ADRANO – La Polizia di Stato ha arrestato il pregiudicato biancavillese Gaetano Bivona, 33enne, in ottemperanza all’ordine di custodia cautelare in carcere, emesso dal Tribunale di Catania, per associazione a delinquere finalizzate ai delitti contro il patrimonio, rapina in concorso, sequestro di persona, porto abusivo di armi in luogo pubblico, furto con strappo, detenzione e spaccio di sostanza stupefacente.
Nello specifico, nella giornata di ieri, il suddetto Bivona, si è presentato negli uffici del commissariato di Adrano al fine di chiedere informazioni di vario genere; solo la particolare attenzione degli agenti, che hanno una buona conoscenza dei soggetti particolari che gravitano in quel territorio, ha permesso di riconoscere il noto ricercato e, pertanto, di arrestarlo.
I fatti risalgono al 10 dicembre 2015, quando il personale del commissariato di Adrano su delega della Procura Distrettuale della Repubblica di Catania, dava esecuzione ad un ordinanza di custodia cautelare, emessa dal Tribunale di Catania, nei confronti di 28 persone ritenuti responsabili, a vario titolo, dei reati di associazione a delinquere finalizzata al traffico di sostanze stupefacenti, detenzione ai fini dello spaccio e spaccio di sostanze stupefacenti, associazione per delinquere finalizzata alla commissione di reati contro il patrimonio, rapina, furto, sequestro di persona e reati in materia di armi; all’atto dell’esecuzione della citata ordinanza, Gaetano Bivona si rendeva irreperibile, poiché si era recato in territorio estero, in cerca di lavoro.
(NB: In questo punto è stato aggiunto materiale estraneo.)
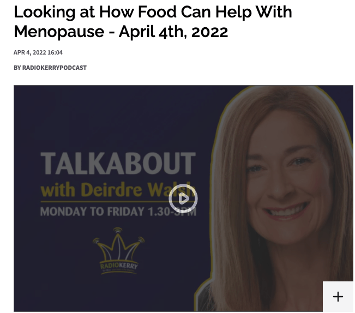Screen dimensions: 355x313
Task: Open the RADIOKERRYPODCAST author link
Action: coord(55,68)
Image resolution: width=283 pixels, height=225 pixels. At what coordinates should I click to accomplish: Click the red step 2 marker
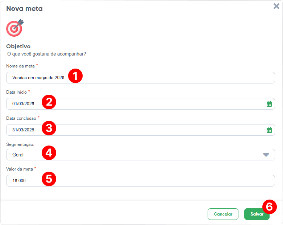pyautogui.click(x=49, y=102)
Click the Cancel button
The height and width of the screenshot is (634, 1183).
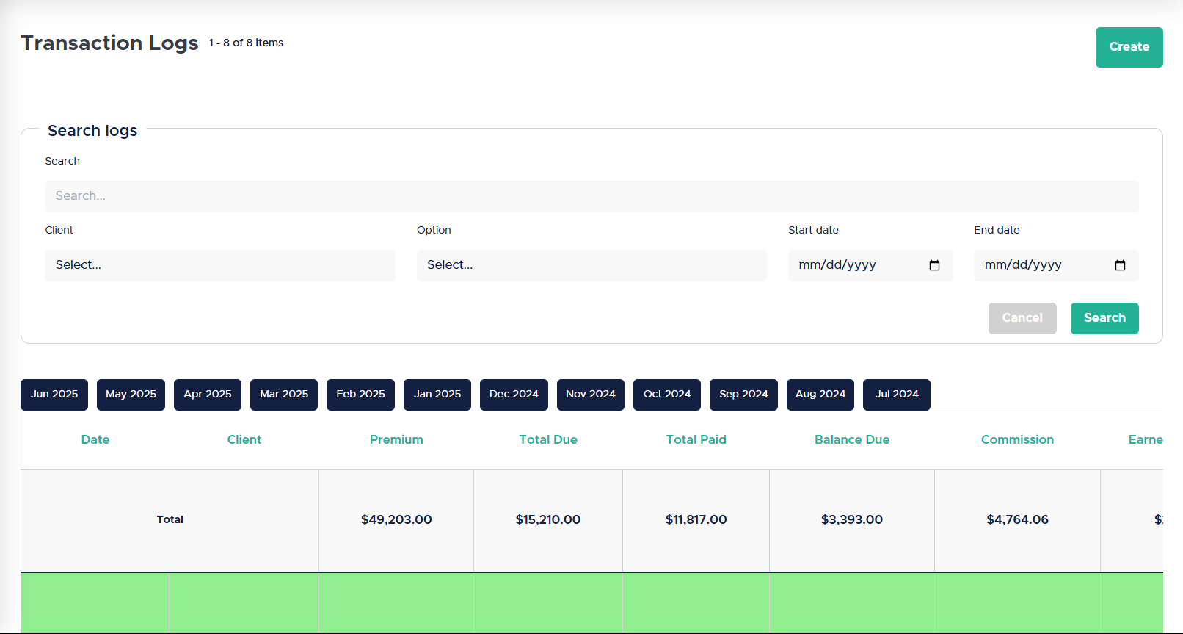coord(1022,318)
Tale misura cautelare, veniva emessa a seguito di attività d’indagine coordinata dalla Procura Distrettuale di Catania, avviata alla fine del 2012 e condotta nel 2013 dal Commissariato di Adrano, la quale interessava tre distinte associazioni criminali operanti nel territorio di Adrano e nei comuni limitrofi.
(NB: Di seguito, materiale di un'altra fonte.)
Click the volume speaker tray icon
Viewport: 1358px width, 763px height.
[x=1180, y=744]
Va anche rilevato che durante l’attività d’indagine, Gaetano Bivona è stato arrestato poiché ritenuto responsabile di rapina aggravata in concorso, unitamente ad altro soggetto, ai danni di una persona anziana.
Cosi come disposto dall’autorità giudiziaria competente, l’uomo è stato rinchiuso nel carcere di Catania Piazza Lanza.